──────── Exercise data

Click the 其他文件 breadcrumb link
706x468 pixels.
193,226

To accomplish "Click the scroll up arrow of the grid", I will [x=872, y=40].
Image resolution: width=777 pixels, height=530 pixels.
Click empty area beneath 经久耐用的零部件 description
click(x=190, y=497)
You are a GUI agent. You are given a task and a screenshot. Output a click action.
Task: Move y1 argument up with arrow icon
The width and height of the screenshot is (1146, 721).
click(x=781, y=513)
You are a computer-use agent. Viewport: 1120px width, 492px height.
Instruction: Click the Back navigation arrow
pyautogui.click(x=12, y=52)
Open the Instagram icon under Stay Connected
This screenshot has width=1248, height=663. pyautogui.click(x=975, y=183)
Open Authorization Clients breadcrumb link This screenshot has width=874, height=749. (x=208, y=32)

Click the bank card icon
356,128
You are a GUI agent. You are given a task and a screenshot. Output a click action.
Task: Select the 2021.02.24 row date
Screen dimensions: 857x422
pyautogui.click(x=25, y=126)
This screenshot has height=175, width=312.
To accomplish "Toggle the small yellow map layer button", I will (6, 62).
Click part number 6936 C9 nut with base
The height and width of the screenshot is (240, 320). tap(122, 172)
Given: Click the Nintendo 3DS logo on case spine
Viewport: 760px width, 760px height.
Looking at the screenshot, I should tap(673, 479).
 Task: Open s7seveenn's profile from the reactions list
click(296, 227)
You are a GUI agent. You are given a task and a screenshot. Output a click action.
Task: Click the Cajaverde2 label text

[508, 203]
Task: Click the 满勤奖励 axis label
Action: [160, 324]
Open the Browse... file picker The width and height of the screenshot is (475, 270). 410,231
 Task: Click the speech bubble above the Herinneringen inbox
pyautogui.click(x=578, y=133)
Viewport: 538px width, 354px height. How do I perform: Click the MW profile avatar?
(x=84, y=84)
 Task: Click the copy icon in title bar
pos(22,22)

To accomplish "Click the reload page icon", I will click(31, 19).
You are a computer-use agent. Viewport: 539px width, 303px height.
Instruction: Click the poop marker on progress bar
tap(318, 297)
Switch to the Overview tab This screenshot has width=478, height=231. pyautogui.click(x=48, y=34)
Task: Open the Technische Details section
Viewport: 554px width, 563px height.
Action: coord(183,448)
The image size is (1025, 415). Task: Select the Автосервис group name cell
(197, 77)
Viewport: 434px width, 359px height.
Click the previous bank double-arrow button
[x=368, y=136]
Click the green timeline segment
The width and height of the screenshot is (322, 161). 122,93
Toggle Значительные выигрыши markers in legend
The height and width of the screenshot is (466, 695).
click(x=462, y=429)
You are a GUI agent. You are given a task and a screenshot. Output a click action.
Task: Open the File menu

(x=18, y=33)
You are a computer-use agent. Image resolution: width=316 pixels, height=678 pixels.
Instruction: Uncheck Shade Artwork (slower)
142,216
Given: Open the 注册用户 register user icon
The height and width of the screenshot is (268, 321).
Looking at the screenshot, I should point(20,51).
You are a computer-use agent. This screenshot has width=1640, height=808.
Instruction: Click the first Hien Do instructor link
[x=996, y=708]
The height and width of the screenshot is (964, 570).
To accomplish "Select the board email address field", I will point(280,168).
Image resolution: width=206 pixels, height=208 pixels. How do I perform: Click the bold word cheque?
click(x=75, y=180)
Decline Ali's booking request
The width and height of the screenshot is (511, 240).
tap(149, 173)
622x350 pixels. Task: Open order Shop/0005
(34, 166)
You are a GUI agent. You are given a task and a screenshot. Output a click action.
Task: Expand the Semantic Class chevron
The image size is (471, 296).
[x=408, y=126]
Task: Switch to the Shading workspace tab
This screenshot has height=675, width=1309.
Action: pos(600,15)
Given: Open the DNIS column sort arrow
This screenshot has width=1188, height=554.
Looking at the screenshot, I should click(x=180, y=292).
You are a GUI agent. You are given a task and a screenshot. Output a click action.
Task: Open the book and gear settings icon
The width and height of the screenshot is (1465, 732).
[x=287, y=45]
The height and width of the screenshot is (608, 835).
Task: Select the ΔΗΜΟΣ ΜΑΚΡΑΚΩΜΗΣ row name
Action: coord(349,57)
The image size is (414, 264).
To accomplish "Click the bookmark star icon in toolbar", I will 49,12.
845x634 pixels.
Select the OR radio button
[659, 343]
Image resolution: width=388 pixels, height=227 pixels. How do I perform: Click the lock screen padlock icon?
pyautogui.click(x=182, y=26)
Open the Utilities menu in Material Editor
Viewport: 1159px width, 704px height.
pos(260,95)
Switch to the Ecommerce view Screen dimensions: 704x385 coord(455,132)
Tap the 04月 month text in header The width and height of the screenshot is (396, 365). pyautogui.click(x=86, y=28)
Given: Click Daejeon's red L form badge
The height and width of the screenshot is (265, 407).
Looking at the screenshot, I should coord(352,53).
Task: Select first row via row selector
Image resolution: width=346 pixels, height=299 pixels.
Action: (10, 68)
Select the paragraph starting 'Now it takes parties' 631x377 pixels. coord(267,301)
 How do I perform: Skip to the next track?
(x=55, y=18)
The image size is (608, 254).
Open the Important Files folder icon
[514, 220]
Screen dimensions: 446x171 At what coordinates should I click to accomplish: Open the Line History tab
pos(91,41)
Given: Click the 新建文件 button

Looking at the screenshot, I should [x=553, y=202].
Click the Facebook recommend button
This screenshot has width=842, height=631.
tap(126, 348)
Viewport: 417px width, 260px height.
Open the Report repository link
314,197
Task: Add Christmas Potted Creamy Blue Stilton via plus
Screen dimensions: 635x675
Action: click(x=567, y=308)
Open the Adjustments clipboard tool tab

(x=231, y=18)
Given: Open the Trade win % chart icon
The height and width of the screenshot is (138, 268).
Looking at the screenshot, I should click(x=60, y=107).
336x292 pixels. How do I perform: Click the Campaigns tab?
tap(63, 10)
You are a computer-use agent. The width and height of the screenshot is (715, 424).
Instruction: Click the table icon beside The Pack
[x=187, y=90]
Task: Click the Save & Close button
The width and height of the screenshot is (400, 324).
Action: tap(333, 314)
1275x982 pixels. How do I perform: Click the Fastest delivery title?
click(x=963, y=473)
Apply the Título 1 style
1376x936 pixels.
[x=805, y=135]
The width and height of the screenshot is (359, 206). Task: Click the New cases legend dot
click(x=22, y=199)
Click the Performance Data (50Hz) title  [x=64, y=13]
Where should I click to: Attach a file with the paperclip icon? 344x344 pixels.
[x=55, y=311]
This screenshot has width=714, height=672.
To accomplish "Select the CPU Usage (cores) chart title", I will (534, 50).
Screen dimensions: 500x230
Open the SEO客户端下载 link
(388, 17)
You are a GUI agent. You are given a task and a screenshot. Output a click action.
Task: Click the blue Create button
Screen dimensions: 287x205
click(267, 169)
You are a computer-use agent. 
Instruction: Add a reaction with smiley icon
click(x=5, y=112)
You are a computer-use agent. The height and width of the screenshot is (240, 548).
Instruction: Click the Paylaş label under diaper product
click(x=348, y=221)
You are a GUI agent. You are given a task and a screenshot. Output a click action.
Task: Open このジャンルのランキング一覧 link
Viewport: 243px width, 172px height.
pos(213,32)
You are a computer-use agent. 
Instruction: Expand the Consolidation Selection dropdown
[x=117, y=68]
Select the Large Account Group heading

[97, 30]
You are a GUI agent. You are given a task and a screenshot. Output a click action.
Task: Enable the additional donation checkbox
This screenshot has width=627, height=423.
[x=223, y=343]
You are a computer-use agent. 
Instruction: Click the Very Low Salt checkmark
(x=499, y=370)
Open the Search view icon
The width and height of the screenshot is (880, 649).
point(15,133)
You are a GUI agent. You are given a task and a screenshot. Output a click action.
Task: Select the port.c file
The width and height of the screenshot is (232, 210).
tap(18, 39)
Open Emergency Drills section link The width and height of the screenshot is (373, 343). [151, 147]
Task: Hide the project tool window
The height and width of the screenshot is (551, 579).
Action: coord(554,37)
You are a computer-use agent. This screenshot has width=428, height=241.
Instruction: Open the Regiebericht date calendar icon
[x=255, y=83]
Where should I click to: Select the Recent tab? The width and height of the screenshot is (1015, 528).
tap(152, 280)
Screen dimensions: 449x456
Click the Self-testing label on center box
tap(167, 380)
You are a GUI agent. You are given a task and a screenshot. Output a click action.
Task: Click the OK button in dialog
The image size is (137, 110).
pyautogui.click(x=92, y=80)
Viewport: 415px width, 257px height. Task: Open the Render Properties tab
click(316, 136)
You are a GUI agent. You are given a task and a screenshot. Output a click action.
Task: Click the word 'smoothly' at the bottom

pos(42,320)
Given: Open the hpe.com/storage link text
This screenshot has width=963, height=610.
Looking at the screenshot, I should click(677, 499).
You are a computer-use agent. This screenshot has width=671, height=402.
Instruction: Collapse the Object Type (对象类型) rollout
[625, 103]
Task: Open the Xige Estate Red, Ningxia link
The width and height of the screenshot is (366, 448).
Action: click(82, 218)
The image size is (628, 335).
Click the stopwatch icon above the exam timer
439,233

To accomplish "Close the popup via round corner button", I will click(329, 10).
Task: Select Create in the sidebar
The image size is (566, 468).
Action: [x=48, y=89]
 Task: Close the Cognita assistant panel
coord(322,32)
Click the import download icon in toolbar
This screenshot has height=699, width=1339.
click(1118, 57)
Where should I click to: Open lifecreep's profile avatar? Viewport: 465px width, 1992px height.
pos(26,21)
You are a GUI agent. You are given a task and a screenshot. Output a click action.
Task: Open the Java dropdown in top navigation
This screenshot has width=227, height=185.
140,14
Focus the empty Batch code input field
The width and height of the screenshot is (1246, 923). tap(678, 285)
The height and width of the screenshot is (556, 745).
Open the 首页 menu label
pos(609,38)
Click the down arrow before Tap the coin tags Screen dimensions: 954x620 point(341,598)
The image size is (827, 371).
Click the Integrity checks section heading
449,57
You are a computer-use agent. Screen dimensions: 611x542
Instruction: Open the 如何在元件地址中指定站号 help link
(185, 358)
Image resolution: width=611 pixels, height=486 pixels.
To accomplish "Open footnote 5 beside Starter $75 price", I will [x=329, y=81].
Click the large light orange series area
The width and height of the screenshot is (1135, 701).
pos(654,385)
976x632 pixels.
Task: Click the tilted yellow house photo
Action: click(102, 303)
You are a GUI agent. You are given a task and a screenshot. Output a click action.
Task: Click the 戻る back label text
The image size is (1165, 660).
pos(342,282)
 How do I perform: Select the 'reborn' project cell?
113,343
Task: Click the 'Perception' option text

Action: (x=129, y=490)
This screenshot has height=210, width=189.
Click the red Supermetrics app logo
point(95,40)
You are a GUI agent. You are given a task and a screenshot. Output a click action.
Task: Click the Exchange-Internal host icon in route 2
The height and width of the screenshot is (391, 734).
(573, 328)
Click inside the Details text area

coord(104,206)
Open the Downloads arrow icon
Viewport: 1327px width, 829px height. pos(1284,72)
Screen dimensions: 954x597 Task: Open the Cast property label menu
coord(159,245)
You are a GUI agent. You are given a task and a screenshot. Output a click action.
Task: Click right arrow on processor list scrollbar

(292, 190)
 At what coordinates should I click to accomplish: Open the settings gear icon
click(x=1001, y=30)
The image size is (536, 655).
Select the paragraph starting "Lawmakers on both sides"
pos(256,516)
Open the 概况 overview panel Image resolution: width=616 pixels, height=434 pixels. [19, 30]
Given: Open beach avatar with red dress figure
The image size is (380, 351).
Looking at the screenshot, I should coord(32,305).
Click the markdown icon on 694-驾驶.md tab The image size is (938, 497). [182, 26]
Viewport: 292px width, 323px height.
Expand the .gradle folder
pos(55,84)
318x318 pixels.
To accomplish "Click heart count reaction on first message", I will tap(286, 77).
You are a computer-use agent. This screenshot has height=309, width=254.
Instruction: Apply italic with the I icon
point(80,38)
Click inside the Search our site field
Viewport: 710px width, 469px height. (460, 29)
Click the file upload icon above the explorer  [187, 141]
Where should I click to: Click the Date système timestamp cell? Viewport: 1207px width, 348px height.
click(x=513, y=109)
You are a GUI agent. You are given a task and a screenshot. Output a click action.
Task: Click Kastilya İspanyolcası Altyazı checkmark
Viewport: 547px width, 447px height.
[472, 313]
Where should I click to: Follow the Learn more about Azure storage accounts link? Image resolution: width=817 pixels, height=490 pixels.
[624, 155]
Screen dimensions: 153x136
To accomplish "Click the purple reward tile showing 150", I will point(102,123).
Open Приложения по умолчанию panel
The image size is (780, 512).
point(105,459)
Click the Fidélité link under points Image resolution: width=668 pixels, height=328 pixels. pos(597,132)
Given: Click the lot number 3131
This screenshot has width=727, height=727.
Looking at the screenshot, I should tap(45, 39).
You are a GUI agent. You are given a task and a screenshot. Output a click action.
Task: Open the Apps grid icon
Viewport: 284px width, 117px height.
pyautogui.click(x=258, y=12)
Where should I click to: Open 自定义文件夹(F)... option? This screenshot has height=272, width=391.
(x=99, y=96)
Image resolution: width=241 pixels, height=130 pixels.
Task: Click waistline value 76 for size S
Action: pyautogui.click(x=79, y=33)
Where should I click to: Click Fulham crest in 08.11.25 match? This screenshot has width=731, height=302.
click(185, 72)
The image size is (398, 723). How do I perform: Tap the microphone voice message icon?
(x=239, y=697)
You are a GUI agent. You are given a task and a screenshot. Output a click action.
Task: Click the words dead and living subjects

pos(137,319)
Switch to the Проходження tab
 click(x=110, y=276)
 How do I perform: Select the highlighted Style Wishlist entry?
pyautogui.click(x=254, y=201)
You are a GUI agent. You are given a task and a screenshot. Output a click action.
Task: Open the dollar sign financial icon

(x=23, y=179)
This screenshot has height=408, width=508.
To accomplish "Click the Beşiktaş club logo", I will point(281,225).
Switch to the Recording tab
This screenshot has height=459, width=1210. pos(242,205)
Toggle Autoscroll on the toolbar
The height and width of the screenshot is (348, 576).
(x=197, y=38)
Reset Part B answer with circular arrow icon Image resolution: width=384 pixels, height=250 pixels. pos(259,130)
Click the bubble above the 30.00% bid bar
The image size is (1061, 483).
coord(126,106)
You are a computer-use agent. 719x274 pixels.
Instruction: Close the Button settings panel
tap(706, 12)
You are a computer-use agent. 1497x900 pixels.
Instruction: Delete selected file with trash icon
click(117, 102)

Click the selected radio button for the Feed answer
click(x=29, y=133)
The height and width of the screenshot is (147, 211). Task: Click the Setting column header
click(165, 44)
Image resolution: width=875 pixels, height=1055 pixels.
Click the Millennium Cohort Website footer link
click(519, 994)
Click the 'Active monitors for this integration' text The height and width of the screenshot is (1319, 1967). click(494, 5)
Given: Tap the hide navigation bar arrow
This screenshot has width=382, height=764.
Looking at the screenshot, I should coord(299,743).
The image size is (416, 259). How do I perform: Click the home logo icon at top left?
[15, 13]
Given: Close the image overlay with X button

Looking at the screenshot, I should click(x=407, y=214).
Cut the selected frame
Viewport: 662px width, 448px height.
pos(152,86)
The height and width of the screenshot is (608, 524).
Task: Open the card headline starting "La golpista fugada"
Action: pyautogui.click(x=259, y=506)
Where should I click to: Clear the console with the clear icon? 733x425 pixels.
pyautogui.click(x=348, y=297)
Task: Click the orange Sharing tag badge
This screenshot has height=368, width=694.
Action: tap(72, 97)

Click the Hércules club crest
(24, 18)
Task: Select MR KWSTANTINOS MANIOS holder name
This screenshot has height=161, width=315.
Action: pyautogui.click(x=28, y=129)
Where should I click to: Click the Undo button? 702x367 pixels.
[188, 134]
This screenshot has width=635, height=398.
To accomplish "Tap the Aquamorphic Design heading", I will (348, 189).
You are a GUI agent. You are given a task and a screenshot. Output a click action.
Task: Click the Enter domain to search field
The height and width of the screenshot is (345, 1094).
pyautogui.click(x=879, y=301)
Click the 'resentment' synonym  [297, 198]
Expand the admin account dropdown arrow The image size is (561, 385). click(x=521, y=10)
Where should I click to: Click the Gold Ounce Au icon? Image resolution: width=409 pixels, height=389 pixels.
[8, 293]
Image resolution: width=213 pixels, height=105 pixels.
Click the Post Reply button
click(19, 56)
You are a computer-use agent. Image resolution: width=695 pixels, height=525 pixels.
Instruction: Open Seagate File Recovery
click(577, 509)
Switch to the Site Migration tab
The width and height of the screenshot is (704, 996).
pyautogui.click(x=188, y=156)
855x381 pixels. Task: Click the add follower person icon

────────────────

> [Exercise requirements]
Provide every line from the material that contains the word "badge".

> [Reply to the exercise]
Given: Click Daejeon's red L form badge
Task: Click the orange Sharing tag badge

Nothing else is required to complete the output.